## EXERCISE GOAL
Pictures are to be left out, and only the lines from the one containing "Tap the Charm of Stripes heading" through the last line of the data are to be returned exactly.

## AVAILABLE DATA
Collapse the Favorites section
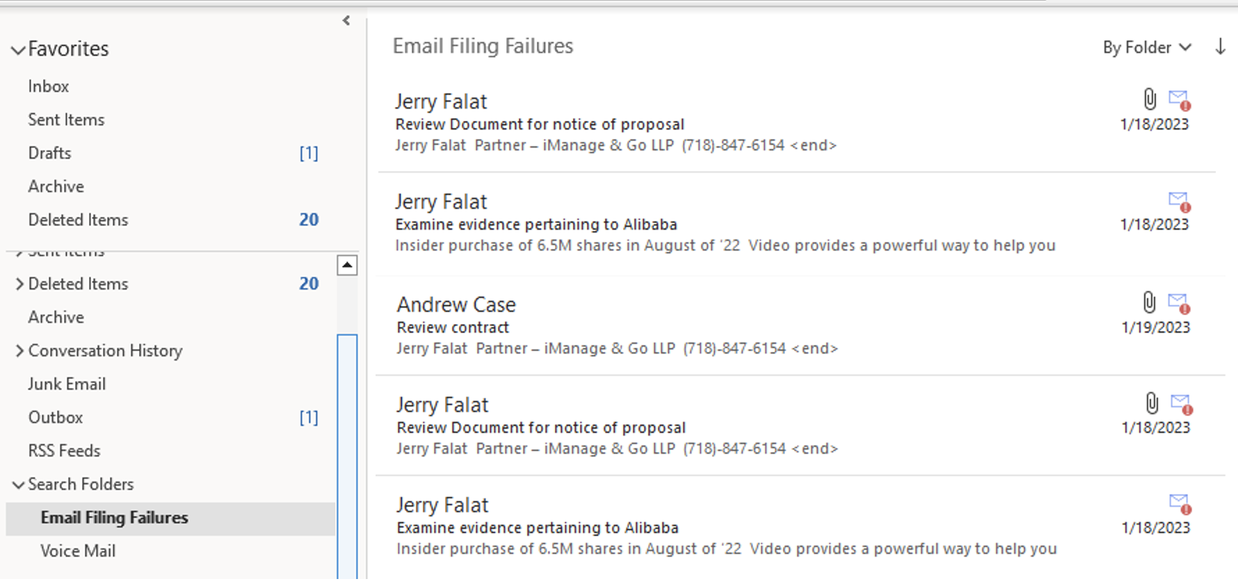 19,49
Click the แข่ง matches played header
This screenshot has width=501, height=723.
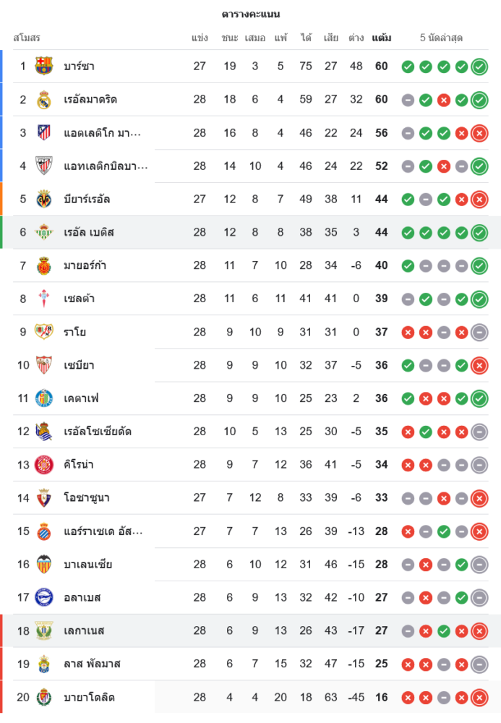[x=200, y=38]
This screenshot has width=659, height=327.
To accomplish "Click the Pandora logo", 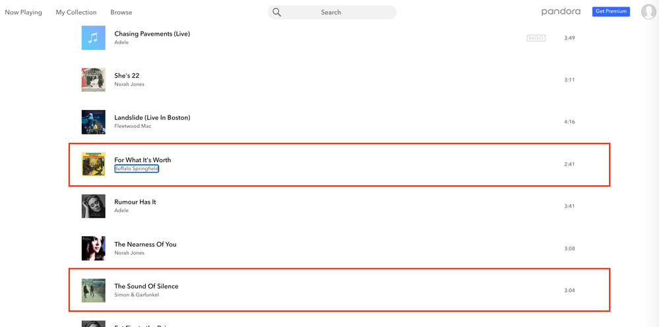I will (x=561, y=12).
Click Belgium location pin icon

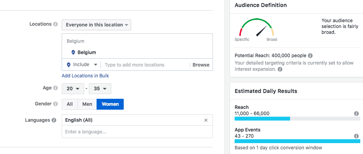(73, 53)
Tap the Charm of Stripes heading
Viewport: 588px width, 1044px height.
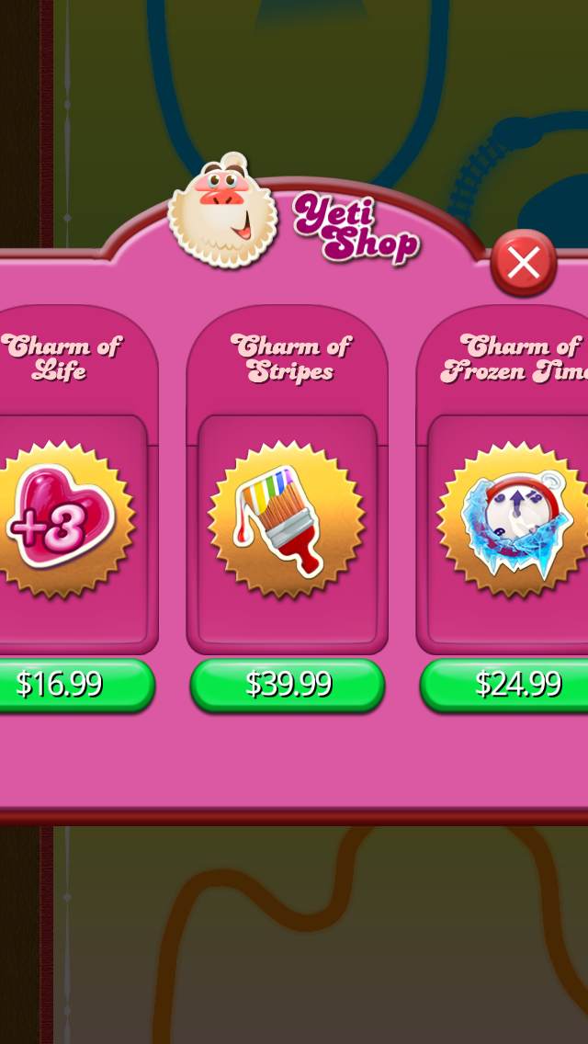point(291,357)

## EXERCISE RESPONSE
Tap the Charm of Stripes heading
Viewport: 588px width, 1044px height.
point(291,357)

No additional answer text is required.